Summary: This study proposes a microscopic Hamiltonian model that faithfully reflects the crystal symmetry for the (π/2, π/2) spin stripe order observed in bilayer nickelate La₃Ni₂O₇ under ambient pressure. The model includes the Ni dz² and dx²-y² orbitals, incorporates Hund coupling J_H and interlayer antiferromagnetic coupling J_⊥, and through large-scale density matrix renormalization group (DMRG) calculations reveals that in the ambient-pressure Amam phase, due to alternating strong and weak hoppings (t′ < t) in the dx²-y² orbital, the system forms hidden quasi-one-dimensional zigzag chains, where a large J_H induces ferromagnetic order within the chains via the double-exchange mechanism, while weak hopping gives rise to interchain antiferromagnetic coupling, ultimately yielding the (π/2, π/2) spin stripe consistent with experiments; in the high-symmetry Fmmm/I4/mmm phase (t′ = t) under high pressure or compressive strain, when J_⊥ is sufficiently large, the model exhibits an enhanced tendency for interlayer pairing. This study demonstrates that Hund coupling J_H and interlayer coupling J_⊥ are the key microscopic factors controlling the magnetic order and pairing tendency, respectively, providing a unified theoretical framework for understanding the origin of the ambient-pressure spin stripe and the high-pressure superconductivity mechanism in this material.


3. The evolution of pairing correlation with $3d_{z^{2}}$ electron filling in a bilayer two-orbital model for La$_3$Ni$_2$O$_7$

Summary: This study employs the density matrix renormalization group (DMRG) method to numerically simulate the two-orbital bilayer effective model of La₃Ni₂O₇ under a one-dimensional geometry, systematically tuning the filling of the Ni 3d_{z²} orbital from 1/12 doping to half-filling to investigate the effect of its itinerancy on superconducting pairing. The results show that when the 3d_{z²} orbital is near half-filling, the superconducting correlations are significantly suppressed, indicating that the itinerancy of this orbital is favorable for superconducting pairing. Furthermore, in parameter regions with large charge fluctuations, the pairing correlations are enhanced, and this region precisely corresponds to where the charge order pattern changes, suggesting a competition between charge order and superconductivity in the model. These results provide key numerical evidence for understanding the role of the 3d_{z²} orbital in La₃Ni₂O₇.

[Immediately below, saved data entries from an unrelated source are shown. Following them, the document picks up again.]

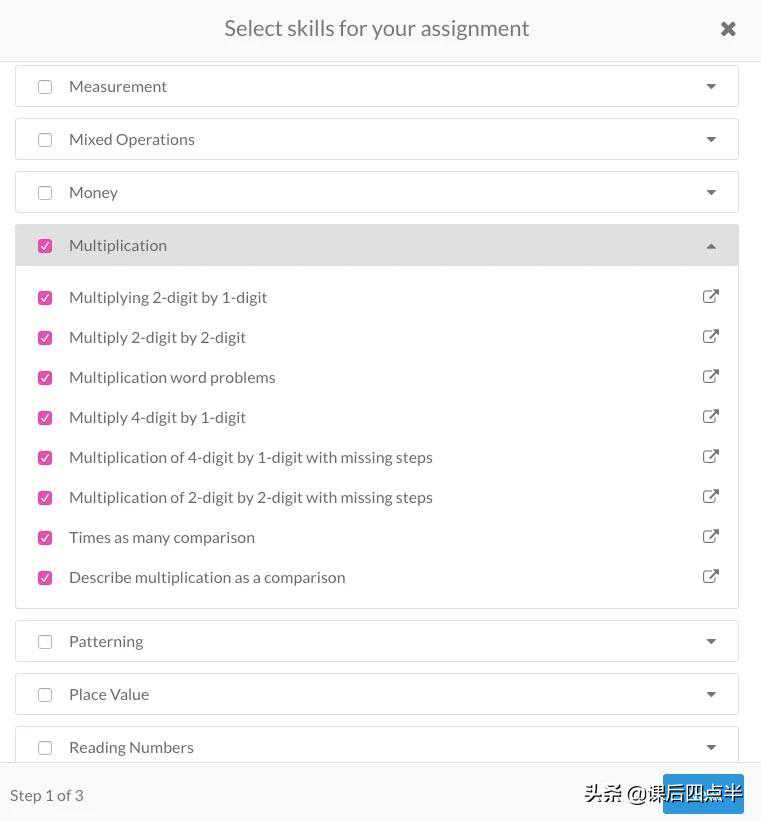Expand the Measurement section arrow
761x821 pixels.
click(711, 87)
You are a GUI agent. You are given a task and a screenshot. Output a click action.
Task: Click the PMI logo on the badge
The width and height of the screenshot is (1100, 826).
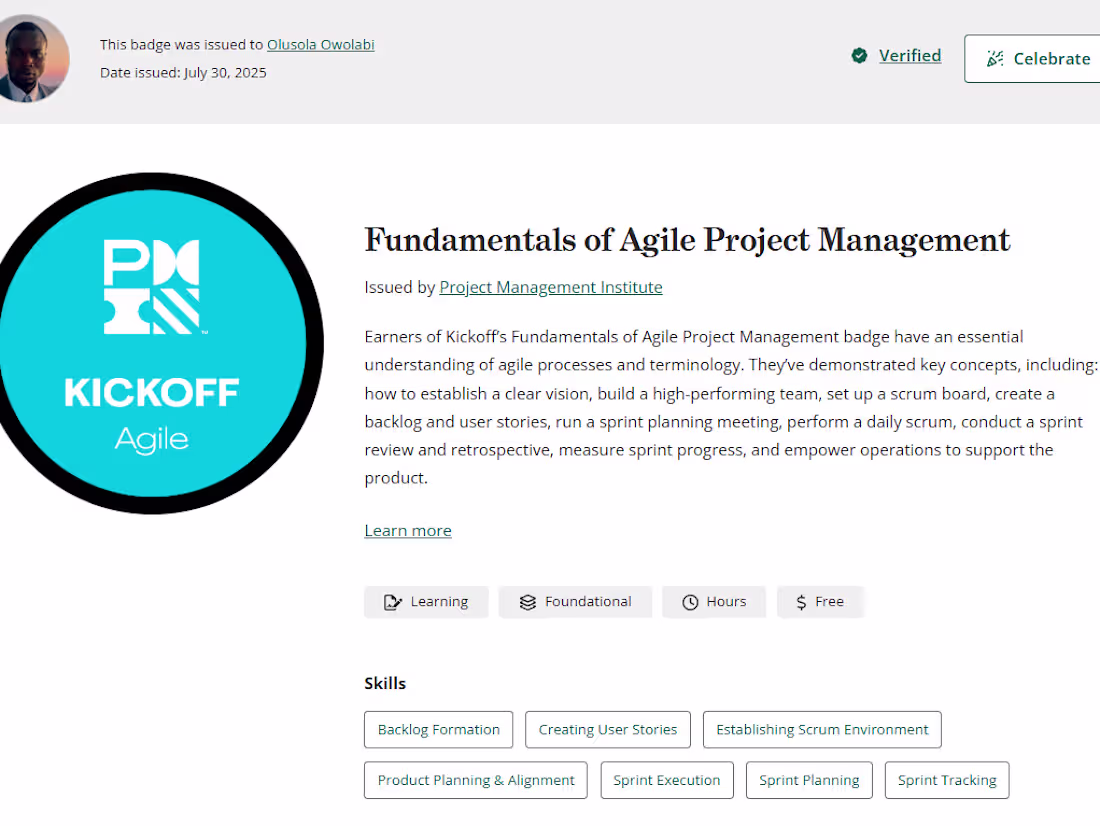point(152,285)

4. Theoretical study of superconductivity in freestanding infinite-layer nickelate membranes under pressure: mitigation of excess correlation enhances $T_c$

Summary: Based on first-principles calculations, this study constructs a seven-orbital effective model for a freestanding infinite-layer nickelate Nd₀.₈₅Sr₀.₁₅NiO₂ film and analyzes its superconducting properties using the fluctuation exchange (FLEX) approximation. Phonon calculations confirm that the crystal structure remains dynamically stable up to 90 GPa. The results reveal that pressure shortens the Ni–O bond length and increases the orbital bandwidth, while the Coulomb interaction parameter U of the Ni-3d orbital decreases significantly, though the Ni-4s orbital parameter shows little change. The eigenvalue λ of the Eliashberg equation, which measures the superconducting transition temperature Tc, monotonically increases with pressure, consistent with recent experimental findings. This enhancement of Tc is attributed to pressure alleviating the excessively strong electron correlation caused by the anomalously low valence state of Ni atoms: the reduction in U weakens quasiparticle damping and enhances spin fluctuations, thereby promoting d-wave superconductivity. Comparative analysis shows that models employing larger U values (≈5.1 eV) better explain experimental trends, whereas smaller U values lead to premature saturation of Tc. This work highlights that mitigating excessively strong electron correlation is a key mechanism for understanding the pressure-induced Tc enhancement in infinite-layer nickelates.